One of America’s most prized wildflowers, the purple coneflower (Echinacea purpurea) begins blooming in early summer and often continues into the fall. Deciding whether or not to do any trimming of the plant after flowering ends is completely up to you. You shouldn’t cut back the plant severely when leaves remain green, but removing flowers — called deadheading — serves two purposes. Deadheading encourages additional flowering and tidies the look of the coneflower plant. Do not deadhead flowers if you want local songbirds to enjoy the seeds as a food source.
Cutting off the spent flower heads on a coneflower encourages the plant to produce more flowers a couple weeks later. As the first flush of flowers wane, cutting off the withering flowers focuses plant energy into the younger side flower buds. Otherwise, the plant expends resources to create seeds. Trimming off the old flowers also keeps the coneflower looking tidy and fresh, rather than displaying brown flower heads and drying stems.
Examine the coneflower before you do any trimming or cutting. When you deadhead a plant, you only want to remove the old flower and its stem. Avoid arbitrarily hacking back stems as you remove tissues that soon would have produced flowers.
Trace the dead flower head down its stem. Make the pruning cut one-quarter to one-half inch above a lower branching junction where other flower stems arise. Or, make the cut just above a lower leaf. New leaf or flower buds arise from the bases of the leaves near the top of the coneflower plant.
As summer winds down and coneflowers continue to produce flowers, it may be worthwhile to reduce deadheading from September onward. Let some old flowers brown and mature into ripe seed heads. Coneflower seeds make a delicious and convenient meal for various small songbirds, such as the American goldfinch.
While the birds may not immediately visit old seed heads for food, as the first frosts arrive and winter approaches, the birds will visit the coneflowers more for food.
Purple coneflowers don’t tend to produce as timely a production of new growth or reblooming when they are severely cut back.

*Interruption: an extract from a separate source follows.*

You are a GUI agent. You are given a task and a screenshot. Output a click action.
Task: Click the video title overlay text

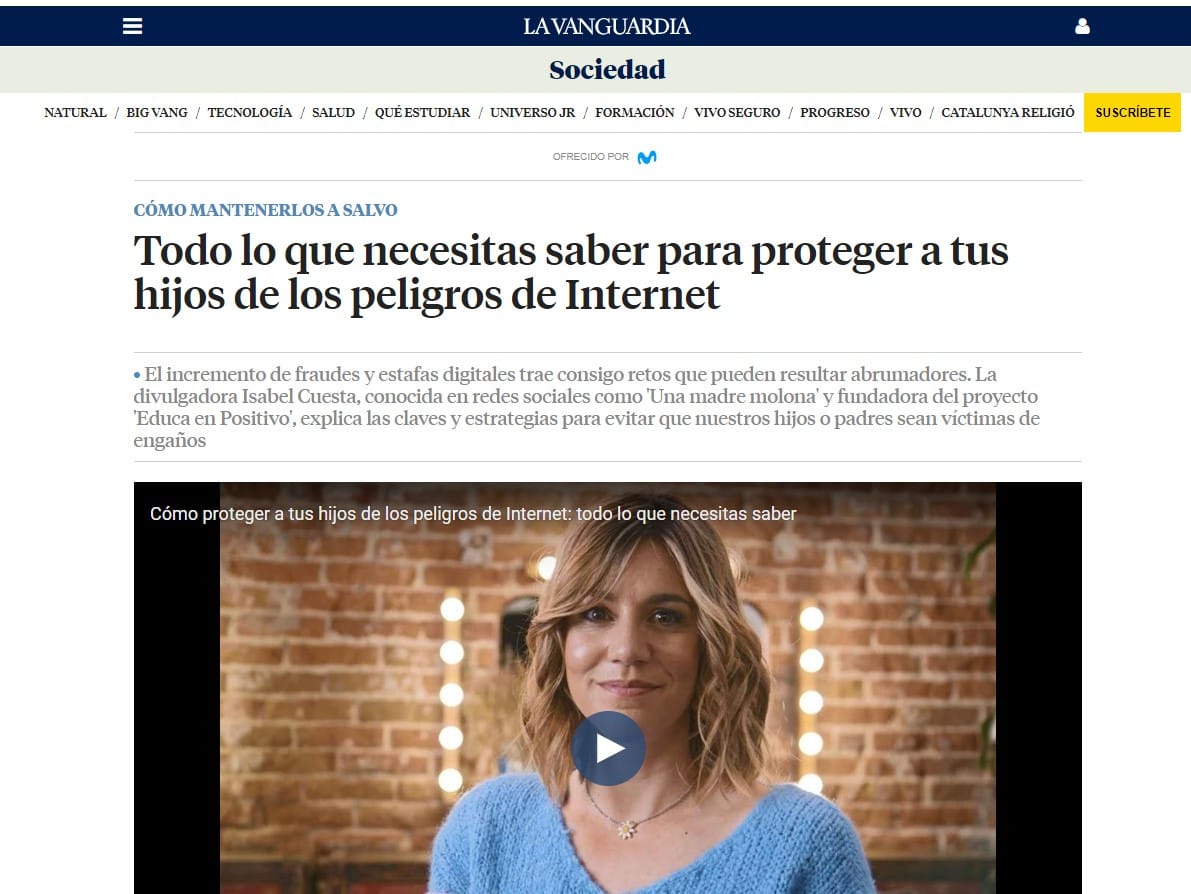[x=472, y=514]
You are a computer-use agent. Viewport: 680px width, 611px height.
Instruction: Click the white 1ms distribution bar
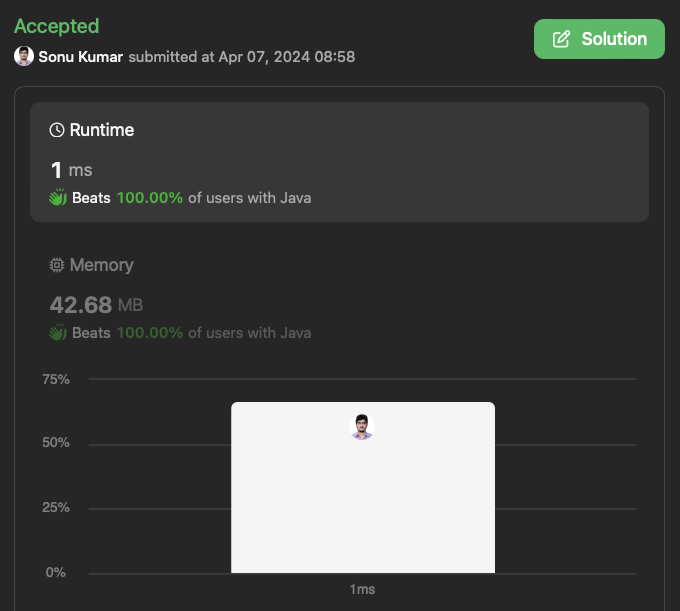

Other summer-blooming perennials, however, do grow quickly and flower again after the entire plant height is cut back by one-third to one-half. Tickseed and garden phlox look much better when cut back after they complete their first flowering display. Coneflowers do not.
If you do cut back coneflowers after their first flowering, the amount of time it takes the plant to regrow leaves and stems often causes any resulting flowers to occur too close to the first fall frost. You end up with a reduced flowering display overall that year.